Your task - In the forum thread about matching the Hercules font from Transfer Express, which font did gadgetgirl find to be as close to Hercules as possible?
** start Text block **
# Transfer Express Font Hercules Something Close



## gadgetgirl (Feb 10, 2011)

Hi there. I am in a pickle and am hoping someone can help. I use Transfer Express for my names, however I have a few shirts I messed up on and now don't have names to put on them...  Can anyone give me an idea of the closest font (free) that I can download so I can screen the name I need.


----------



## FatKat Printz (Dec 26, 2008)

Impact is fairly close Impact Font or compacta free compacta fonts download - compacta truetype font at fonts101.com


----------



## gadgetgirl (Feb 10, 2011)

Terrific thanks so much. I actually called Transfer Express and they pointed me in the same direction. Really appreciate the help.


----------



## gadgetgirl (Feb 10, 2011)

I used the fonts at this website and found that "Compacta Bd BT" was as close to Hercules as possible. For two inch I used 170 pt. font and tweaked it just bit to get the length and hight. Hope this helps someone else:
compacta - Search - Free Fonts - Jabroofonts.com


----------



## maximumsp (Jul 4, 2010)

Hey all, I had a similar problem and that jabroo web site doesn't exist anymore. So I found the compacta font at Download of Compacta Bd BT Bold TrueType font starting...


----------
** end Text block **
** start Data segment **
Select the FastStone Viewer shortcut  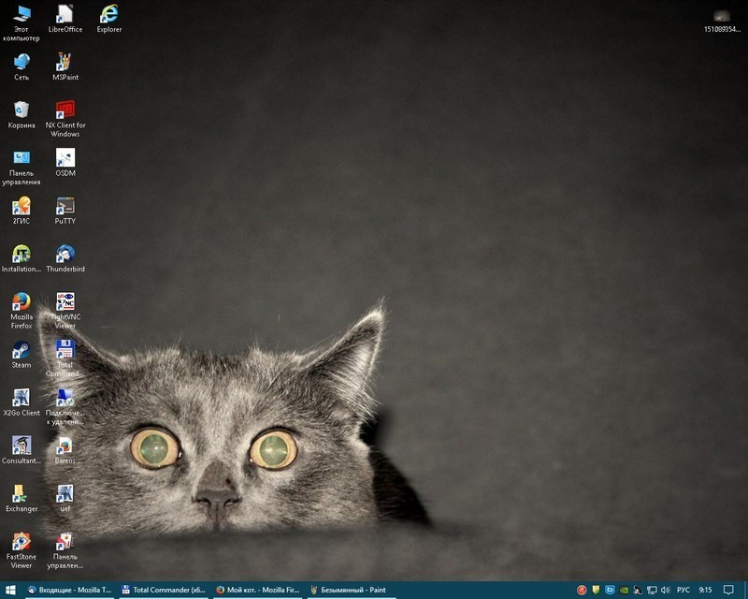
** end Data segment **
Correct answer - Compacta Bd BT